June 24, 2013

Knit On Straight

There is a student in my knitting class that just can't seem to get the hang of using double pointed needles to make socks.  For her, they are awkward, she constantly drops stitches and the instructions for making socks are gibberish to her.

One day I was cruising Amazon and came across a book that was soon to be released called Knit Your Socks on Straight by Alice Curtis.  I pre-ordered the book and a pair of Addi Turbo sock rockets and waited.  Curiously, my sock rockets did not have a blue cord ... I wonder why.

When the book arrived I got started right away with some Plucky Knitter Primo Fingering generously donated to me by Tracey.  I started with what looks like a basic sock.  Here's the thing, I make myself lots of socks and I always use US #1 needles and 64 stitches, gauge be danged.  Somehow that formula works on all the socks I make for myself and they always fit.

The Addi Sock Rockets are amazing!  They have very pointy tips and I was whipping along at lightning speed.  The one sock took me two days to make.  Amazing!

Here's the cuff:

The leg and heel flap:

The turned heel, which was a little tricky with a circular needle:

The foot and start of the star toe:

After the toe, the knitting is done and the only thing left to do is sew up the seam.  Pin it first, lining up the side stitches evenly (very important!):

Then grab the crochet hook and get to "sewing" up the seam.  Easy peasy.  And you get this:

A sock with a seam on one side.  The instructions I followed were for the left foot, so the seam will appear on the left side (or outside) of the leg.  In my experience, socks fit either foot, so you can wear the seam wherever you want it.
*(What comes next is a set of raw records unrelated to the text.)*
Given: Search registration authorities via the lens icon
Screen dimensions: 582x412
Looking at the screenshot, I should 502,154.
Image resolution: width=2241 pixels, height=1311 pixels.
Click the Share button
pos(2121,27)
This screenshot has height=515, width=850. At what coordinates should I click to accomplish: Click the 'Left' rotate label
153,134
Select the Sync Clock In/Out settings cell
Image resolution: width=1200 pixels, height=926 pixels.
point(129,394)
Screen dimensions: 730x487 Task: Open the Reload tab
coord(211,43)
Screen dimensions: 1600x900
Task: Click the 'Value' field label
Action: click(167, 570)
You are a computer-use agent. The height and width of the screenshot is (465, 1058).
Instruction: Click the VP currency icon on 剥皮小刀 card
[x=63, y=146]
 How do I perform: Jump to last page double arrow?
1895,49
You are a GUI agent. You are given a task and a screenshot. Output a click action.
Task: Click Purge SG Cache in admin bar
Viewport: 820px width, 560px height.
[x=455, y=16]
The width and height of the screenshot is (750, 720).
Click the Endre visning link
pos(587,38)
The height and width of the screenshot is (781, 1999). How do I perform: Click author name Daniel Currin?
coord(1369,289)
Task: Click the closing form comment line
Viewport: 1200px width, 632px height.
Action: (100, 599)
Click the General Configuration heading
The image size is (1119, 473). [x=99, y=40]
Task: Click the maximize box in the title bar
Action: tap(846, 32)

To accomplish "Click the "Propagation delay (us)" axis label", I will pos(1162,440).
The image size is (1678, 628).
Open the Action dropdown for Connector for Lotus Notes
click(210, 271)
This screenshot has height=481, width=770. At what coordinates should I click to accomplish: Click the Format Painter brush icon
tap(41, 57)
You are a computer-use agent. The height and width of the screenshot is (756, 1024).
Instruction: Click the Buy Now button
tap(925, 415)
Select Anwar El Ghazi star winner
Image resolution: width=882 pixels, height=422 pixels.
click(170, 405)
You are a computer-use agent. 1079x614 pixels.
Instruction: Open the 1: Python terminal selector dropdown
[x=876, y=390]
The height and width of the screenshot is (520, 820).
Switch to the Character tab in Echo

Well, the sock does not fit me, it's too small.  I can blame it on the sock rockets, or my failure to check gauge on said sock rockets.  It doesn't matter, I just wanted to make the sock and see how easy (or not) it would be to make socks flat.

I, personally, liked making the socks flat.  The instructions were very easy to follow, I don't mind the seam, and there are other socks patterns in the book which hide the seam if you don't like how it looks.  Overall, I'd recommend this book for anyone who absolutely won't work with DPNs.

As for that student that doesn't like working with DPNs, I think I can convince her to give this pattern a try.  I think, with a lot of support, she will finally get a pair of socks that she'll be able to wear.  I have high hopes for her success.

In the meantime, I'll have to order a second set of sock rockets in a larger size or forever admit that with this book and my US #1s, I have to make my socks in the men's large size.  Yikes!

1 comment:

  1. I've got the book too. I was able to test knit a pair before it came out. I followed the instructions, and the socks where too large for me, because I used the larger needles size, instead what I use normally. I've cast on the Green Leaves socks, but haven't gotten very far. I liked knitting the socks on a circular needle, but straight, and will be making more out of this book. I've also just tried knitting socks with two circs for the first time, I really like it. I had to pick up the gusset stitches with DP's, but after that I went back to two circs. Maybe your friend can give this a try too, if she's not comfortable with the straight socks?